*Information supplied:*

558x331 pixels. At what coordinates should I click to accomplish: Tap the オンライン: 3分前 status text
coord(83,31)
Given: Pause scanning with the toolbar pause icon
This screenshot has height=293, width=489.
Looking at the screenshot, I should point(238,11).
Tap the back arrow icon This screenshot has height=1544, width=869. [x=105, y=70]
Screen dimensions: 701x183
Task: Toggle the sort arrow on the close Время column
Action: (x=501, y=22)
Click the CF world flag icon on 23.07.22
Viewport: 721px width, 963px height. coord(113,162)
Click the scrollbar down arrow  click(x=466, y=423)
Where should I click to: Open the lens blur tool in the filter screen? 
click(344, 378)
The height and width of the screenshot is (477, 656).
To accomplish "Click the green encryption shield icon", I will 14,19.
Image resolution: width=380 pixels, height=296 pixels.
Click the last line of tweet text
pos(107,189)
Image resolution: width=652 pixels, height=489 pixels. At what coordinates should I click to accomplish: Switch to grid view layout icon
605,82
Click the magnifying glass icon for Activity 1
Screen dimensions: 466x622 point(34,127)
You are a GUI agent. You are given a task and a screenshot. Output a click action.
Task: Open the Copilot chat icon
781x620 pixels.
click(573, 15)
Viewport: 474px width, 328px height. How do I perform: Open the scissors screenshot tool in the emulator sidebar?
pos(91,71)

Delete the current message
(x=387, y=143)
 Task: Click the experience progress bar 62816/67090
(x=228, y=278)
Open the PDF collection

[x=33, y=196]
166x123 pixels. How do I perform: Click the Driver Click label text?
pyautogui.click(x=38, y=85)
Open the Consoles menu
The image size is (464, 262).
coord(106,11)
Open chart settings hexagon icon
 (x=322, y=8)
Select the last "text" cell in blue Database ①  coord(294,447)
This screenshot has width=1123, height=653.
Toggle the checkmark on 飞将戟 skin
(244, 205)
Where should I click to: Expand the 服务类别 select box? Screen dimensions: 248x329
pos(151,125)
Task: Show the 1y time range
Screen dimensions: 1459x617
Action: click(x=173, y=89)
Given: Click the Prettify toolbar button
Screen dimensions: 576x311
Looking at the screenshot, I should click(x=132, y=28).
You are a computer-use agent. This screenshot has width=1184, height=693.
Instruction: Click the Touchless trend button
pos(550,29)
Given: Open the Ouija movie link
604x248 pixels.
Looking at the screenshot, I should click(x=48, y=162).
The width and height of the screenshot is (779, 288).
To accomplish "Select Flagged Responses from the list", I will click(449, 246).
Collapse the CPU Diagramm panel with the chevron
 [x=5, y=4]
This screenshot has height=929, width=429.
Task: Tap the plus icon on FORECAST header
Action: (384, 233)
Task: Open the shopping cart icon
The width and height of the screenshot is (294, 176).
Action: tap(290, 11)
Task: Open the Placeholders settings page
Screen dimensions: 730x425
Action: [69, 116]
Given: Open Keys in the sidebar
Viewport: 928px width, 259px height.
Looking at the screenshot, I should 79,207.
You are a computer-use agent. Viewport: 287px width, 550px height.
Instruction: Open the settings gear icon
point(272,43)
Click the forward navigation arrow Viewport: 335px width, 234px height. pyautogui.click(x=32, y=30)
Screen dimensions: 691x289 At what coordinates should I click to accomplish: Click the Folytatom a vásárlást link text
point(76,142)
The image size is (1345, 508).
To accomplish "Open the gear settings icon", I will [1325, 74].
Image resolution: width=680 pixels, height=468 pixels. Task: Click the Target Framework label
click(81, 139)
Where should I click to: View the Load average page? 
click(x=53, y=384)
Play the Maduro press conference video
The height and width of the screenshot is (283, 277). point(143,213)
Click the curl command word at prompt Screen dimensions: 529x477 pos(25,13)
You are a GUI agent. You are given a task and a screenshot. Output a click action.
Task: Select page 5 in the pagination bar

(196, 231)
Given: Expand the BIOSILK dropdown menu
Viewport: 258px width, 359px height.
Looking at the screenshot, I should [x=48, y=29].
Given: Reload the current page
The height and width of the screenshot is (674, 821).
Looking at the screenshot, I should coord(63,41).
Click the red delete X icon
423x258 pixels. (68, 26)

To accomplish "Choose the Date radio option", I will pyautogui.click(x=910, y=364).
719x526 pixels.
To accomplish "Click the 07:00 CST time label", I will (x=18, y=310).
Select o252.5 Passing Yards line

*Problem to work on:* Look above for the line with "Open chart settings hexagon icon" and the line with "Click the curl", and reproduce exactly those two lines plus every line between, nothing more.

*Result:*
Open chart settings hexagon icon
 (x=322, y=8)
Select the last "text" cell in blue Database ①  coord(294,447)
This screenshot has width=1123, height=653.
Toggle the checkmark on 飞将戟 skin
(244, 205)
Where should I click to: Expand the 服务类别 select box? Screen dimensions: 248x329
pos(151,125)
Task: Show the 1y time range
Screen dimensions: 1459x617
Action: click(x=173, y=89)
Given: Click the Prettify toolbar button
Screen dimensions: 576x311
Looking at the screenshot, I should click(x=132, y=28).
You are a computer-use agent. This screenshot has width=1184, height=693.
Instruction: Click the Touchless trend button
pos(550,29)
Given: Open the Ouija movie link
604x248 pixels.
Looking at the screenshot, I should click(x=48, y=162).
The width and height of the screenshot is (779, 288).
To accomplish "Select Flagged Responses from the list", I will click(449, 246).
Collapse the CPU Diagramm panel with the chevron
 [x=5, y=4]
This screenshot has height=929, width=429.
Task: Tap the plus icon on FORECAST header
Action: (384, 233)
Task: Open the shopping cart icon
The width and height of the screenshot is (294, 176).
Action: tap(290, 11)
Task: Open the Placeholders settings page
Screen dimensions: 730x425
Action: [69, 116]
Given: Open Keys in the sidebar
Viewport: 928px width, 259px height.
Looking at the screenshot, I should 79,207.
You are a computer-use agent. Viewport: 287px width, 550px height.
Instruction: Open the settings gear icon
point(272,43)
Click the forward navigation arrow Viewport: 335px width, 234px height. pyautogui.click(x=32, y=30)
Screen dimensions: 691x289 At what coordinates should I click to accomplish: Click the Folytatom a vásárlást link text
point(76,142)
The image size is (1345, 508).
To accomplish "Open the gear settings icon", I will [1325, 74].
Image resolution: width=680 pixels, height=468 pixels. Task: Click the Target Framework label
click(81, 139)
Where should I click to: View the Load average page? 
click(x=53, y=384)
Play the Maduro press conference video
The height and width of the screenshot is (283, 277). point(143,213)
Click the curl command word at prompt Screen dimensions: 529x477 pos(25,13)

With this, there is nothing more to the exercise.